After that I kept my feelings to myself but began periodically creeping down the hall to my parents’ room when they’d fallen asleep, where I’d slide underneath the bed and pass out till dawn. When this started to seem too difficult to do without making rustling noises on the carpet, I’d simply lie down with my pillow on the floor behind their bedroom curtains. This worked for a while until it occurred to me that my father might get out of bed to go to the bathroom and, unaware of my presence, step on my head, crushing it. At this point I devised an elaborate process of dragging two chairs in from the kitchen table, carrying them stealthily one by one through the dining room, living room, and hallway to the foot of Mom & Dad’s bed, where, hardly breathing, I’d push them together to form a cot. Another trip to fetch my blanket and then I’d curl up on the chairs, safe from my dad’s towering weight. I invariably woke up in my own bed, apparently placed there by Mom, and my nocturnal excursions were never mentioned.

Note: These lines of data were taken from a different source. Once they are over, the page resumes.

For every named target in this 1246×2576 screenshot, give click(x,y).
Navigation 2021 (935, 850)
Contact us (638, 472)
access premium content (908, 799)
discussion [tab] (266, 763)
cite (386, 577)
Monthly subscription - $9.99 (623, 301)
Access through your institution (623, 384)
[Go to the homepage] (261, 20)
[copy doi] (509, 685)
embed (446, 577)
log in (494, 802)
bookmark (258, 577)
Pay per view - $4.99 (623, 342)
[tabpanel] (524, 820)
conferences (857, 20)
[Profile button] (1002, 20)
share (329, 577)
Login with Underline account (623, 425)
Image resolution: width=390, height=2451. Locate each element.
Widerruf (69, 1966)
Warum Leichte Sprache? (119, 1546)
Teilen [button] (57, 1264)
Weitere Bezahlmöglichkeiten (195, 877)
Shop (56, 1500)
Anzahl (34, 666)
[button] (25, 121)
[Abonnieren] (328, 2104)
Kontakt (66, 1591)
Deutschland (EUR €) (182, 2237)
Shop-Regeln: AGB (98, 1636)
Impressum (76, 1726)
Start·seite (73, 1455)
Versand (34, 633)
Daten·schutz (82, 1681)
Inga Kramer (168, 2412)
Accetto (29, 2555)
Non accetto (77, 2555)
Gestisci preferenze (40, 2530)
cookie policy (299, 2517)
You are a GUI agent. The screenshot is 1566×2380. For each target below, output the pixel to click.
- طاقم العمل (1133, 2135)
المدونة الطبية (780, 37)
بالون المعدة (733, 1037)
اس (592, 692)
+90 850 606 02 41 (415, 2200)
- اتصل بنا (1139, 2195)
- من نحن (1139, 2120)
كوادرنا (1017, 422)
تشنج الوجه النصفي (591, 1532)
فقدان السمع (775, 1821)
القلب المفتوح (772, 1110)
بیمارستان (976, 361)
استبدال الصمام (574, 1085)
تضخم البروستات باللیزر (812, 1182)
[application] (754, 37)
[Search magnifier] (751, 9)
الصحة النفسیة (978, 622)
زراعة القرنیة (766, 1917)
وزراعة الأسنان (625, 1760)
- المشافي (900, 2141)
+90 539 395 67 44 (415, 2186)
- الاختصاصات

But tonight my mom is gone and the babysitter will sleep in her bed, my house and its familiar objects seem swollen with ominous potential, infected by the sinister aura of Mrs. Stone. Once my brother told me Mrs. Stone is going to get her arm sut off because of cancer, and that when she isn’t babysitting she sleeps on a bench in the park. The bedroom’s darkness swarms with images of casinos, prisons of concrete darker than the Nevada night, concealing within themselves a horror show of carnivorous orgies draining the blood of Mom & Dad until they wake anemic and aimless, unable to board the plane home. My ear canal throbs hotly and I get out of bed time after time to wash the germs from my hands in case I touch my lips while I sleep.
When I wake up the next day, Mrs. Stone and my brothers are still asleep. I grab my nurse’s kit and sneak through the silent house. Outside it’s already hot and a scrawny gray cat runs across the empty street. In the alley dust rises beneath my sneakers. When I reach the garage, it seems deserted and, thinking I must be early, I stare at the closed metal door, deciding what to do as insects drone narcotically around me. Finally I move around the corner and enter the garage through its side door.
Inside the spidery darkness I stop to let my eyes adjust, my nurse’s kit dangling by my side. My throat is dry and my stomach feels as if someone is slowly turning a screw into it and my first thought is Even its legs are gone. I stand there for a minute, then turn around and walk into the yard to see where all the kids are.
The backyard with its porch and clothesline is abandoned. Weeds along the garage wall make a rasping sound in the slow dry wind. Thinking only What did they do with the head, I move back inside and bend down beside the robin’s breast floating denuded, as if shaved, in its own bloody fluid in a roasting pan. It looks like a little turkey. A feather or two drifts next to the plump small mound of flesh.
Out in the alley powerlines buzz. I start to meander home but about halfway there I pass Christy Peterson’s house and she’s out in the yard playing with her twin brother Kip. I decide immediately to spend the day at their house without asking permission from Mrs. Stone. Christy’s mom Ollie makes us tuna sandwiches for lunch and hot dogs for dinner. When I get home at twilight, Mrs. Stone tells me that everyone’s been looking for me all day and that Mom & Dad will spank me hard when they get home, or at least she would hope so. I go to bed early, bathed in the blue hot light pouring through the window, an incandescence fevered by my brothers’ voices raised in the yard.